11. Finalmente, no Despacho n.º 87/XV, o Senhor Presidente da Assembleia da República invoca, ainda,

como fundamento da não admissão o facto de o objeto da revisão constitucional ordinária em curso estar

delimitado e de a eventual assunção pela Assembleia da República de poderes de revisão constitucional

extraordinária poder alterar tal objeto. Tendo ficado já claro que a matéria que pretendemos que seja tratada

no âmbito do processo de revisão constitucional extraordinária já está inserida no âmbito do processo de

revisão ordinária em curso – o que torna infundado o receio de alargamento do respetivo objeto –, será

relevante assinalar duas notas complementares referentes à delimitação do objeto de revisão constitucional.
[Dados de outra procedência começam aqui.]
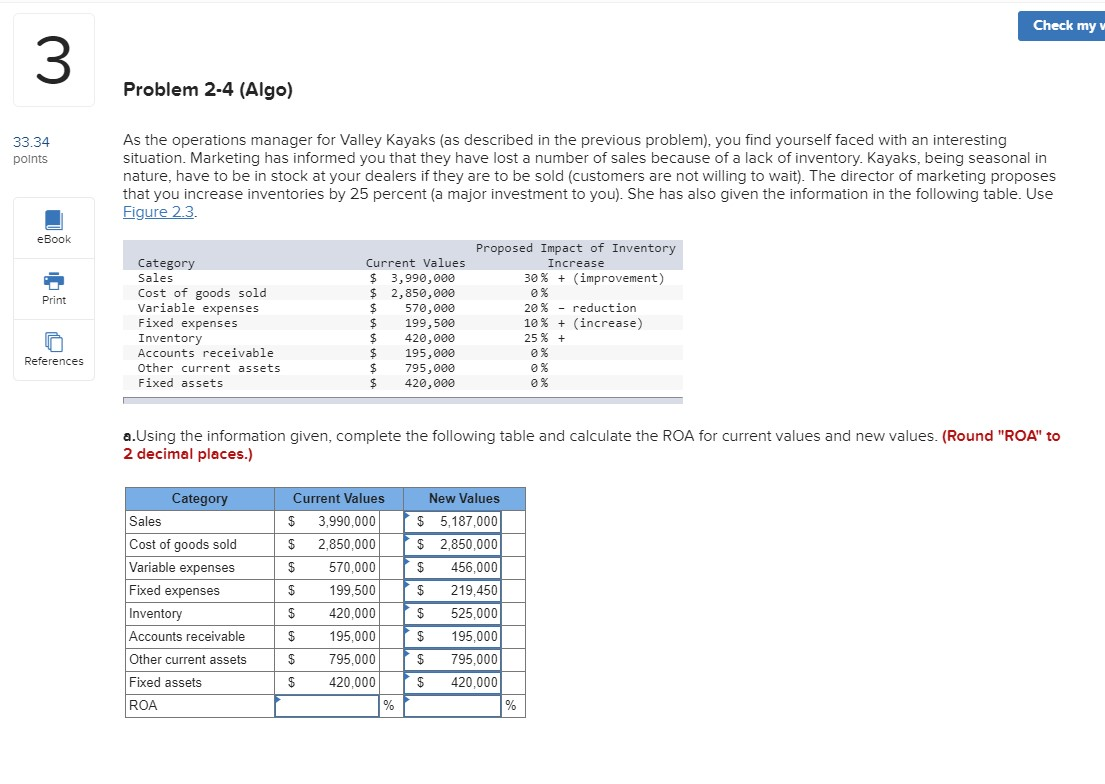Image resolution: width=1105 pixels, height=784 pixels.
Task: Open the References panel
Action: point(53,351)
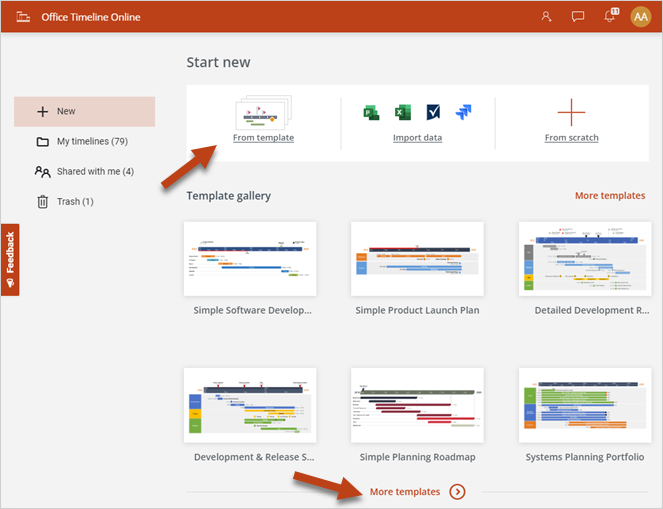Select New in the sidebar
The image size is (663, 509).
[x=84, y=112]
Por um lado, importará lembrar que, de acordo com o entendimento de Jorge Miranda e Rui Medeiros4,

«factos supervenientes – suscetíveis porventura de justificar a assunção de poderes de revisão extraordinária

– possam legitimar, ainda com base numa ideia de regra de condensação, a apresentação de propostas de

alteração que extravasem do âmbito da revisão inicialmente delimitado» e que «no âmbito do debate político-

4 Jorge Miranda e Rui Medeiros, Constituição Portuguesa Anotada, Tomo III, Coimbra Editora, 2005, página 903.